🤖 AI Summary
This work addresses the critical security challenge that arises when host-based autonomous agents, given only high-level user objectives, generate execution plans without sufficient semantic constraints—such as process boundaries or safety limits—leading to potentially high-risk behaviors. We propose the first semantics-aware threat model specifically tailored for host agents, systematically analyzing the semantic completion process from abstract goals to executable plans and identifying multiple risk-inducing completion patterns. Through execution trace analysis, a case study on OpenClaw, and explicit modeling of safety boundaries, we derive defensive design principles that constrain hazardous semantic completions and clarify operational boundaries. Our findings offer both theoretical foundations and practical guidance for developing secure and reliable autonomous agent systems.
📝 Abstract
Host-acting agents promise a convenient interaction model in which users specify goals and the system determines how to realize them. We argue that this convenience introduces a distinct security problem: semantic under-specification in goal specification. User instructions are typically goal-oriented, yet they often leave process constraints, safety boundaries, persistence, and exposure insufficiently specified. As a result, the agent must complete missing execution semantics before acting, and this completion can produce risky host-side plans even when the user-stated goal is benign.
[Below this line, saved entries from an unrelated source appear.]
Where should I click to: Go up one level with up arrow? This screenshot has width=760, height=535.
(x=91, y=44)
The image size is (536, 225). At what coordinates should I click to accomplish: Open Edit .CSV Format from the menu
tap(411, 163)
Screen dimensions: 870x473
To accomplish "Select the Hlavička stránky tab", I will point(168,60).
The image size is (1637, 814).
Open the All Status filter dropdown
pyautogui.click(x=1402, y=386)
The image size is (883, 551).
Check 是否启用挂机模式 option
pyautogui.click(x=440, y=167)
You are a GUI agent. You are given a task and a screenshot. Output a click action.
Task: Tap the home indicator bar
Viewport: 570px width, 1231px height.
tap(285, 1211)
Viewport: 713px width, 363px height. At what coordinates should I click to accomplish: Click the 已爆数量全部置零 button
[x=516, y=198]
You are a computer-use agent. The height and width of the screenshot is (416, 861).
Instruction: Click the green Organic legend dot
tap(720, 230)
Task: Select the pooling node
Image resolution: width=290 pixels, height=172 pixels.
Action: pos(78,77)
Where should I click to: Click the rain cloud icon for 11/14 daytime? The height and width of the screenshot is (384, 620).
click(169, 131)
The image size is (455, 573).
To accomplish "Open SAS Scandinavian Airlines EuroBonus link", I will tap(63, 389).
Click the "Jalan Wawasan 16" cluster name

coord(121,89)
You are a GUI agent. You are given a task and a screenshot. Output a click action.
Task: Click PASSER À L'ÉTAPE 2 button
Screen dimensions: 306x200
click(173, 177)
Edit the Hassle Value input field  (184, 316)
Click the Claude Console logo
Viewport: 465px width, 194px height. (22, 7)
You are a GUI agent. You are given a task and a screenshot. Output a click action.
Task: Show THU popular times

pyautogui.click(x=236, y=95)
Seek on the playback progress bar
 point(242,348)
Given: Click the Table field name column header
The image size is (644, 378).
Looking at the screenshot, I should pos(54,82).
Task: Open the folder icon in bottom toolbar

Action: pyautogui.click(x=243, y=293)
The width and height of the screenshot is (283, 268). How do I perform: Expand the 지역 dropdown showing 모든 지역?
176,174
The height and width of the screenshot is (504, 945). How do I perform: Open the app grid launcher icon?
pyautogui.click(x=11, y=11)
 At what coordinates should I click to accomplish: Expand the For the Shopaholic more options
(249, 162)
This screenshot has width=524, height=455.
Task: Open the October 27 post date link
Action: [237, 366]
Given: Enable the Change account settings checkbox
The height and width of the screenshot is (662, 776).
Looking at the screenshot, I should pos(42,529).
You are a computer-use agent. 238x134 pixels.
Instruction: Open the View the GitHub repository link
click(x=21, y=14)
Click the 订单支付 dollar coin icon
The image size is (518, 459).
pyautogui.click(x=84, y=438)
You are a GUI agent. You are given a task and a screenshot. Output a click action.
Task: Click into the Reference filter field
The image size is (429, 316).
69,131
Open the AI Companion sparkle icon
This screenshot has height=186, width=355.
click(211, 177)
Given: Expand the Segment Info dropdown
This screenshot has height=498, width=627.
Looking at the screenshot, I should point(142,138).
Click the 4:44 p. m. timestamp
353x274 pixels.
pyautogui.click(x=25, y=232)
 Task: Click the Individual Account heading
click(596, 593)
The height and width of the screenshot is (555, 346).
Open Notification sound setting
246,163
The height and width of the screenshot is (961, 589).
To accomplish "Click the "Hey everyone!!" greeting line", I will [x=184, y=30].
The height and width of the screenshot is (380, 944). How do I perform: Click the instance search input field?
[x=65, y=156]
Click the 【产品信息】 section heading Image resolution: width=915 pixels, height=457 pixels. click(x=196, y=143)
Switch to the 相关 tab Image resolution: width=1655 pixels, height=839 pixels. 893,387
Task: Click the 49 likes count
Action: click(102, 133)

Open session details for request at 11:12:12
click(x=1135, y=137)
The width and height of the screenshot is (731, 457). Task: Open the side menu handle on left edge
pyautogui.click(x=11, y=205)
In this paper, we develop a semantic threat model, present a taxonomy of semantic-induced risky completion patterns, and study the phenomenon through an OpenClaw-centered case study and execution-trace analysis. We further derive defense design principles for making execution boundaries explicit and constraining risky completion. These findings suggest that securing host-acting agents requires governing not only which actions are allowed at execution time, but also how goal-only instructions are translated into executable plans.